**Exercise goal:**
Only the text of the records belongs in the answer, copied exactly and without pictures.

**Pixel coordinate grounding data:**
----------------

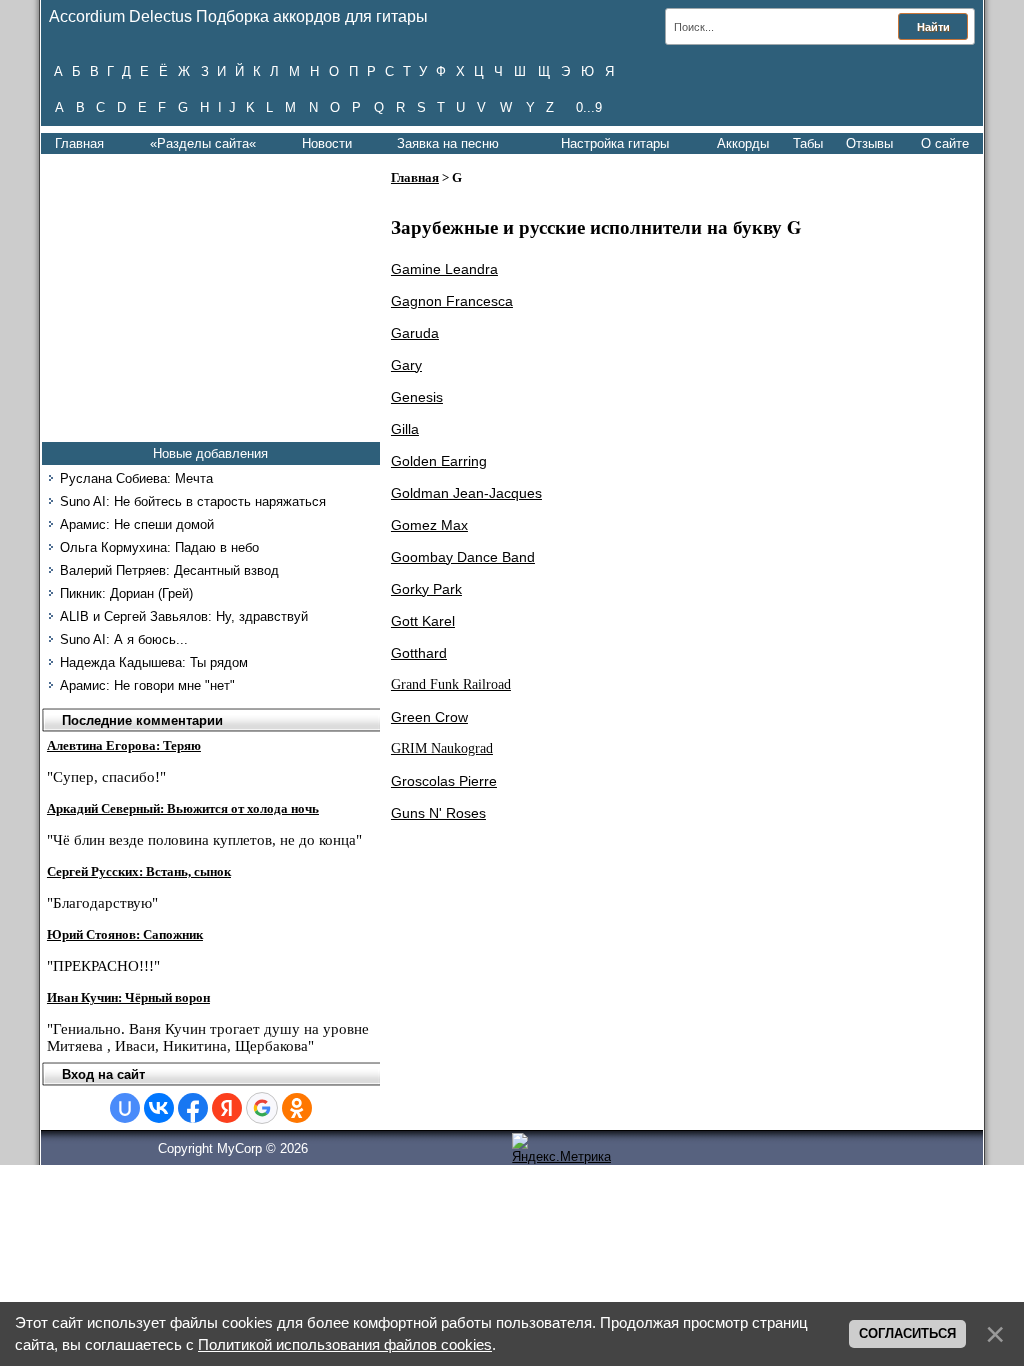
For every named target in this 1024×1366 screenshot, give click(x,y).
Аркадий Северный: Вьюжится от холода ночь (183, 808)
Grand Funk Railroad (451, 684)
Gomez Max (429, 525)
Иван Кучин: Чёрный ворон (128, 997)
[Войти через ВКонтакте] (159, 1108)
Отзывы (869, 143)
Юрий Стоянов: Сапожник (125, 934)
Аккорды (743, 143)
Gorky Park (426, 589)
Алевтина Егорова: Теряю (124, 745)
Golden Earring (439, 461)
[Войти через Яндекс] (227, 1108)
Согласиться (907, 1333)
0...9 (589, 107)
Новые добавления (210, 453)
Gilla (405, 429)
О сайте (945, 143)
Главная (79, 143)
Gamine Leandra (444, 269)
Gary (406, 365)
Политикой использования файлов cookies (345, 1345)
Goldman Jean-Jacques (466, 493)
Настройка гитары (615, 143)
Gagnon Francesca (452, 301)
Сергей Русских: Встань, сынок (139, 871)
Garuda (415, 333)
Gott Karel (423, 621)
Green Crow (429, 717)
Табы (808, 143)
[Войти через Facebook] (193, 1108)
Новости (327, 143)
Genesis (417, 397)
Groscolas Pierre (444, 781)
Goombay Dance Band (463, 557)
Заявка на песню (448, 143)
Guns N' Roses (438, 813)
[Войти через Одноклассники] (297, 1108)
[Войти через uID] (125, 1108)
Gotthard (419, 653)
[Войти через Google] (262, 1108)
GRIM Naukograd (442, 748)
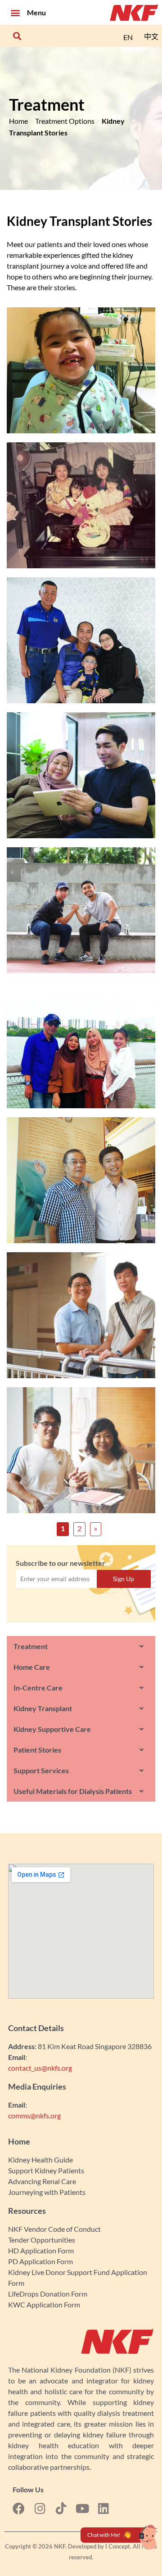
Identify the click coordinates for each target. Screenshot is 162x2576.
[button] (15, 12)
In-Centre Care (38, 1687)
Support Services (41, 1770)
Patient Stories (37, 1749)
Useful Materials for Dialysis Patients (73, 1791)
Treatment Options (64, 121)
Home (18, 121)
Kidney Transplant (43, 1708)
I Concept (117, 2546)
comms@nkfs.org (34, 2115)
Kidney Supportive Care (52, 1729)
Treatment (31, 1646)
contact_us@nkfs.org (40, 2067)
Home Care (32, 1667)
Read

----------------

**Solution:**
For every named target in this 1024×1366 screenshot, give click(x,y).
Аркадий Северный: Вьюжится от холода ночь (183, 808)
Grand Funk Railroad (451, 684)
Gomez Max (429, 525)
Иван Кучин: Чёрный ворон (128, 997)
[Войти через ВКонтакте] (159, 1108)
Отзывы (869, 143)
Юрий Стоянов: Сапожник (125, 934)
Аккорды (743, 143)
Gorky Park (426, 589)
Алевтина Егорова: Теряю (124, 745)
Golden Earring (439, 461)
[Войти через Яндекс] (227, 1108)
Согласиться (907, 1333)
0...9 (589, 107)
Новые добавления (210, 453)
Gilla (405, 429)
О сайте (945, 143)
Главная (79, 143)
Gamine Leandra (444, 269)
Gary (406, 365)
Политикой использования файлов cookies (345, 1345)
Goldman Jean-Jacques (466, 493)
Настройка гитары (615, 143)
Gagnon Francesca (452, 301)
Сергей Русских: Встань, сынок (139, 871)
Garuda (415, 333)
Gott Karel (423, 621)
Green Crow (429, 717)
Табы (808, 143)
[Войти через Facebook] (193, 1108)
Новости (327, 143)
Genesis (417, 397)
Groscolas Pierre (444, 781)
Goombay Dance Band (463, 557)
Заявка на песню (448, 143)
Guns N' Roses (438, 813)
[Войти через Одноклассники] (297, 1108)
[Войти через uID] (125, 1108)
Gotthard (419, 653)
[Войти через Google] (262, 1108)
GRIM Naukograd (442, 748)
Identify the click coordinates for each target. Screenshot is 162x2576.
[button] (15, 12)
In-Centre Care (38, 1687)
Support Services (41, 1770)
Patient Stories (37, 1749)
Useful Materials for Dialysis Patients (73, 1791)
Treatment Options (64, 121)
Home (18, 121)
Kidney Transplant (43, 1708)
I Concept (117, 2546)
comms@nkfs.org (34, 2115)
Kidney Supportive Care (52, 1729)
Treatment (31, 1646)
contact_us@nkfs.org (40, 2067)
Home Care (32, 1667)
Read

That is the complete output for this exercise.